Related Work & Insights¶
- vs. Sparse Autoencoder (Bricken et al., 2023): SAEs train sparse dictionaries post-hoc for every layer at high cost. This paper proves MoE models can use "experts" as natural sparse code units, saving SAE training costs.
- vs. Chaudhari et al. (2025) toy models: While Chaudhari proposed that sparse routing weakens superposition in toy models, this paper scales it to production LLMs with quantified monosemanticity and causal attribution.
- vs. Specialization Schools: Instead of picking sides between broad domains (Muennighoff et al., 2025) and token-level patterns (Xue et al., 2024), this work provides an objective JSD vs. \(k\)-sweep metric to show that experts are task-level specialists.

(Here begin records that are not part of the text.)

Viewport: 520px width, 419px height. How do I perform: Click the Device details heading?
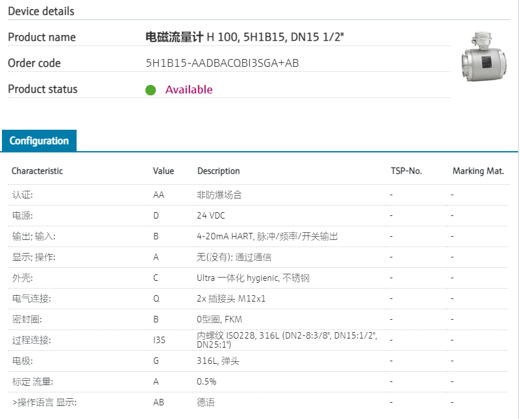click(x=41, y=11)

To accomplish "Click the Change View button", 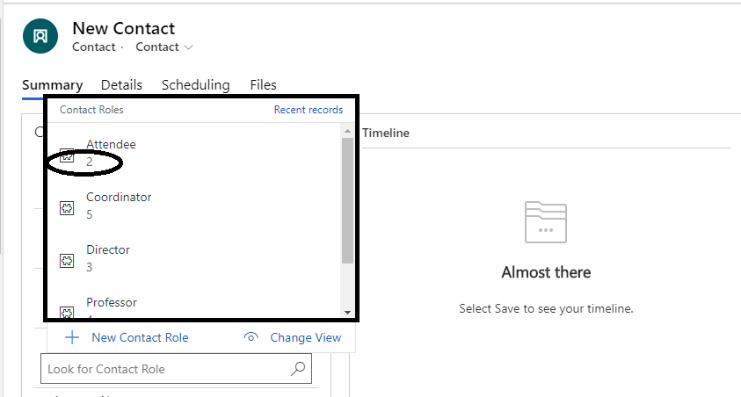I will tap(305, 337).
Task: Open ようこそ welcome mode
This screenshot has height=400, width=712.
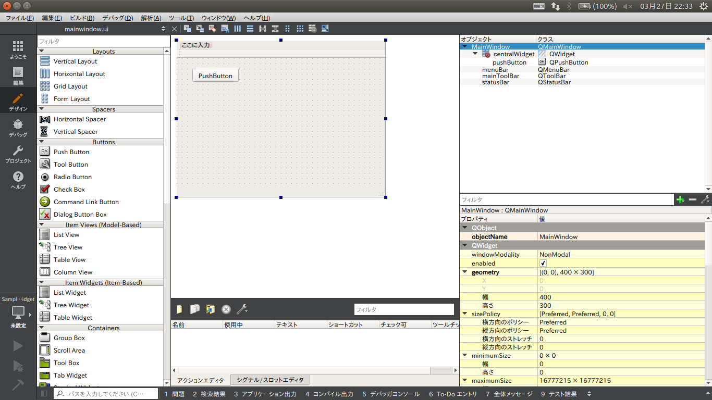Action: (18, 50)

- vs. Geva et al. (2021) "FFN as key-value memory": The paper treats the "value" as a human-readable natural language label, adding semantic annotations to the key-value memory perspective.
Rating¶
- Novelty: ⭐⭐⭐⭐ Scaling sparse-superposition theories and proving the feasibility of expert-level automated interpretability.
- Experimental Thoroughness: ⭐⭐⭐⭐⭐ Comprehensive cross-family comparisons and three-tier validation (probing, labeling, causal triggers).
- Writing Quality: ⭐⭐⭐⭐ Clear structure and natural progression; good coordination between math and figures.
- Value: ⭐⭐⭐⭐⭐ Provides a cost-effective alternative to SAEs for MoE interpretability and arbitrates a long-standing debate on expert specialization.